WORK TO BE COMPLETED
Your task is to restate word for word the line containing "Patient Information (69, 2022)" and each line that follows it in the listing, and only those.
*** Opening of TASK INPUTS ***
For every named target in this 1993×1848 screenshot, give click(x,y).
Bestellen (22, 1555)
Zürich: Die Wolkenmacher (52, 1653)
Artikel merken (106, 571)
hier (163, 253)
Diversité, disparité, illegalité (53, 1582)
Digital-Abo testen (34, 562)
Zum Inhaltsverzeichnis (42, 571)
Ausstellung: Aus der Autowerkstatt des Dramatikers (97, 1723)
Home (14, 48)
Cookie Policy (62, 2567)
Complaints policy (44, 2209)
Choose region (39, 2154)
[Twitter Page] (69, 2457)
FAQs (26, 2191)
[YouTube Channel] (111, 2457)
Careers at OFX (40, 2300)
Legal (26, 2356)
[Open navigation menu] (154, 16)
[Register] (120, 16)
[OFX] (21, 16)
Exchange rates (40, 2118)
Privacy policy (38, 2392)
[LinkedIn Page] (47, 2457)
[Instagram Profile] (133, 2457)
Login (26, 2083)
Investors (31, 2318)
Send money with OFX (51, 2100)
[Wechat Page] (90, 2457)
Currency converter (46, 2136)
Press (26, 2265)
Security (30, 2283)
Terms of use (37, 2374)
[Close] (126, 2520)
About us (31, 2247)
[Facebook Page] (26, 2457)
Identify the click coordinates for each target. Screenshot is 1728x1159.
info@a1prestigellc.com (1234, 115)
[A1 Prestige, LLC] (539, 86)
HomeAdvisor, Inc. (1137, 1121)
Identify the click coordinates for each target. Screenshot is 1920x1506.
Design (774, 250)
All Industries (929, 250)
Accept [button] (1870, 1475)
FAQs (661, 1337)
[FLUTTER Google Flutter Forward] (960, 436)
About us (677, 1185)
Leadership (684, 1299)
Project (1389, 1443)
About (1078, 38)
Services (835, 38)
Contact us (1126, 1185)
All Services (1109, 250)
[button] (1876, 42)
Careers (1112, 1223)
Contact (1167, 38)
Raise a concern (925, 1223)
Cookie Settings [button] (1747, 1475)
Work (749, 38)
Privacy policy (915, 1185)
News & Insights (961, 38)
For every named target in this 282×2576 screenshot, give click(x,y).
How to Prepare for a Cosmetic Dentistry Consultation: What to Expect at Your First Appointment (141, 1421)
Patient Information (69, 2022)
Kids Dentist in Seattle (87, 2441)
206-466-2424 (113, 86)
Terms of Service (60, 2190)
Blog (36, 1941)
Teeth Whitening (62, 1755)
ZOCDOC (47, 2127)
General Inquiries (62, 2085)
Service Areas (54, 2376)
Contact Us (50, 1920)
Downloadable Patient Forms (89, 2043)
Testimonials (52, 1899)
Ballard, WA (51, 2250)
*** Close of TASK INPUTS ***
EXPECTED ANSWER
Patient Information (69, 2022)
Kids Dentist in Seattle (87, 2441)
206-466-2424 (113, 86)
Terms of Service (60, 2190)
Blog (36, 1941)
Teeth Whitening (62, 1755)
ZOCDOC (47, 2127)
General Inquiries (62, 2085)
Service Areas (54, 2376)
Contact Us (50, 1920)
Downloadable Patient Forms (89, 2043)
Testimonials (52, 1899)
Ballard, WA (51, 2250)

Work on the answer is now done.